WHAT IS EXPECTED
The number of lines containing "checkbox" is the only answer wanted; work it out from the entries below.

-------- DATA FOR THIS EXERCISE

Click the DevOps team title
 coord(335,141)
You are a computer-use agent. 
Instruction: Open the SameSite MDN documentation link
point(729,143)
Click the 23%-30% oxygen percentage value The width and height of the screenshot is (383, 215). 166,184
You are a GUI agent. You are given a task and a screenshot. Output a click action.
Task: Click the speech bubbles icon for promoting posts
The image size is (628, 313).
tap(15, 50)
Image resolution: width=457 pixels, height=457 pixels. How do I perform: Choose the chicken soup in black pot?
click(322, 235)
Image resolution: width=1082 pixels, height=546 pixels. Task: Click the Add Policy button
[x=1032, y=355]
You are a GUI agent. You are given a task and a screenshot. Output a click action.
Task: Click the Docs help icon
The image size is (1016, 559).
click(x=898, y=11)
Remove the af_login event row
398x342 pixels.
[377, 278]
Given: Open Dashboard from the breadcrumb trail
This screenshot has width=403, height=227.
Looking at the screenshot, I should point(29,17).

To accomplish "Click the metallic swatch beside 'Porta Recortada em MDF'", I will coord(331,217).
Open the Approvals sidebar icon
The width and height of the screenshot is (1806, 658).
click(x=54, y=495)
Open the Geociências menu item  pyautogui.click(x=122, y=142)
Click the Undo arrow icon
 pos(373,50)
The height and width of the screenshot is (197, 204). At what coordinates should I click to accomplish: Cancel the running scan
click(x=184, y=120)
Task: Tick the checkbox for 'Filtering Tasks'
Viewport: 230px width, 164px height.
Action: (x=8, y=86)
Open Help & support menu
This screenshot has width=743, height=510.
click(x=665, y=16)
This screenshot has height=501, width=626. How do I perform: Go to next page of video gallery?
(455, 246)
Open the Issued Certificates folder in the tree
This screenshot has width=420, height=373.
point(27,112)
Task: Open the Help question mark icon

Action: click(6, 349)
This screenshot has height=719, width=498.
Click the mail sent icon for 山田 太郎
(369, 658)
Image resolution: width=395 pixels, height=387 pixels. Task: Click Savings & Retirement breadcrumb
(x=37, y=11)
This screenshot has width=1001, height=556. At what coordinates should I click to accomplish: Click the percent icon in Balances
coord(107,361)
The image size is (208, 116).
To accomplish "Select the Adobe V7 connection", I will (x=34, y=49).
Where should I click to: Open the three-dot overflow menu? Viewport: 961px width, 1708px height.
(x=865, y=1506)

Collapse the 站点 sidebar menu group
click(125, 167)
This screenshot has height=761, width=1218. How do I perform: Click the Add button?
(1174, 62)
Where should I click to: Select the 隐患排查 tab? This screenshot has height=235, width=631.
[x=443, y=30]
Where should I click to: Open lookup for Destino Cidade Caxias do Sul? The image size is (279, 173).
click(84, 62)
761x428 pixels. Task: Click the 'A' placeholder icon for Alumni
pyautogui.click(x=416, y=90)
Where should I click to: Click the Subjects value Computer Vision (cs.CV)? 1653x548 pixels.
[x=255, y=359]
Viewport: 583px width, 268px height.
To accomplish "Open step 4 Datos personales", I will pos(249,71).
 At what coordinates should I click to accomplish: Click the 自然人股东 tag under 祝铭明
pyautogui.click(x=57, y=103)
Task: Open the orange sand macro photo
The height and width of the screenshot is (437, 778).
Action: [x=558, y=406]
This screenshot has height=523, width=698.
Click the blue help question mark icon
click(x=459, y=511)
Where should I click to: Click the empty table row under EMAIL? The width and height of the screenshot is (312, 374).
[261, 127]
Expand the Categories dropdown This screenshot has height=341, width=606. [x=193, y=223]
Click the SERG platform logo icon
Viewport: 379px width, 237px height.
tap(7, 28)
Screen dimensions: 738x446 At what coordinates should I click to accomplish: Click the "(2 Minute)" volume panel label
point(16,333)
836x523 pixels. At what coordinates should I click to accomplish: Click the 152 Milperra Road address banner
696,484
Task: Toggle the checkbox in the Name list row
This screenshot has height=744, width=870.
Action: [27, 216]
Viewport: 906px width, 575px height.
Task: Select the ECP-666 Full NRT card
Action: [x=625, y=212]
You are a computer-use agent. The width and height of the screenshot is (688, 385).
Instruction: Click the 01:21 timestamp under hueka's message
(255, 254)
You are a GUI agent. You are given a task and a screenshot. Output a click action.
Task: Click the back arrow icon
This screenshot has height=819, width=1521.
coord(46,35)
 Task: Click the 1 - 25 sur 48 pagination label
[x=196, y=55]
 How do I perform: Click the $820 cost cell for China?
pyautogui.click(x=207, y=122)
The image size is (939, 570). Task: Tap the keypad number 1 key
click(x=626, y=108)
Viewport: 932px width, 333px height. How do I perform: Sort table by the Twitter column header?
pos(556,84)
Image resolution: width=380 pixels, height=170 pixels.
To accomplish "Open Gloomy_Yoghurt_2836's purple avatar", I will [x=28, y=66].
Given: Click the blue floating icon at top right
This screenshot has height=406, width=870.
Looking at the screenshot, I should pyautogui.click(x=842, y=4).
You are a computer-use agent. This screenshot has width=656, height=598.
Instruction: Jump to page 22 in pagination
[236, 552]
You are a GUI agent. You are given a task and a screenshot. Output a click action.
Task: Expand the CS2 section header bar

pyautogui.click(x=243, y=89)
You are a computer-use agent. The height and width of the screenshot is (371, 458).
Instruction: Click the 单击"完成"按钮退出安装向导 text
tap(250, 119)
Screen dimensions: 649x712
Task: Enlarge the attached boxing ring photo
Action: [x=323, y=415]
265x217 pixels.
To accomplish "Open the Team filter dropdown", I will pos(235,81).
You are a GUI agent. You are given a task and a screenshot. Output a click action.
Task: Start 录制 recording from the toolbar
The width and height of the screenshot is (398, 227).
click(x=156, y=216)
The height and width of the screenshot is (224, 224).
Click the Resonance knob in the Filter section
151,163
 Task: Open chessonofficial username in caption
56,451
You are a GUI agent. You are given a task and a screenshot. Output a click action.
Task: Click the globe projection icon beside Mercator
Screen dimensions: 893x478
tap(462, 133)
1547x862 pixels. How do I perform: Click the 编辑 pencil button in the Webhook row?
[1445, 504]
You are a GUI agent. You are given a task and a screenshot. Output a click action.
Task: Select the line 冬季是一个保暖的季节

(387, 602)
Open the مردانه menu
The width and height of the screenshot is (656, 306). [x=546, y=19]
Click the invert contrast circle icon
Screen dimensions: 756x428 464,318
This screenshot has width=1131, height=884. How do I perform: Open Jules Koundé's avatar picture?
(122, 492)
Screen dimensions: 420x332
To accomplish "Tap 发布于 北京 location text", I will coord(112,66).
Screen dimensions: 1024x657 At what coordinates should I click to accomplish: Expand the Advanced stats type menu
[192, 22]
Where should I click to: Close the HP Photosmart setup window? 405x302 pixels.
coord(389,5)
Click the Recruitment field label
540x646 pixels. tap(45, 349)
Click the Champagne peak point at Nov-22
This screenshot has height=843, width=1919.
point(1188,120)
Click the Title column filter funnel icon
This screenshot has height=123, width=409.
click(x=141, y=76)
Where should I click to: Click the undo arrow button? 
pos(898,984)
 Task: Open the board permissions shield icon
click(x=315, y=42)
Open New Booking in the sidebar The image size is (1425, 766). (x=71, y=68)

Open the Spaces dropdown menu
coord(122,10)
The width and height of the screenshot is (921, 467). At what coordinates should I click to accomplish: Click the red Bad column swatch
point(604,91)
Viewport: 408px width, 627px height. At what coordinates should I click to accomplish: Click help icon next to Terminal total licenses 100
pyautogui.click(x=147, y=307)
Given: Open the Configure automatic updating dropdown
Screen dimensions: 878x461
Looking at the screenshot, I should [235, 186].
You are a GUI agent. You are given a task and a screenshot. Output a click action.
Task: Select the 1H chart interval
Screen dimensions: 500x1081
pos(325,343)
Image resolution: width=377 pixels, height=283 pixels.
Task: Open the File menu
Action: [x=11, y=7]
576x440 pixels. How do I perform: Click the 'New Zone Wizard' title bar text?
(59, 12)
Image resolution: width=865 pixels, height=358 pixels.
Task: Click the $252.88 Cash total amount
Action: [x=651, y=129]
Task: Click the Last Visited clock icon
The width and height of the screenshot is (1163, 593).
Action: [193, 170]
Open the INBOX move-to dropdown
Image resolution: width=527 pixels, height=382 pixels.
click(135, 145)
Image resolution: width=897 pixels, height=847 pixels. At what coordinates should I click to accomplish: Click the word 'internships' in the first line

----------------

WRITTEN RESPONSE
2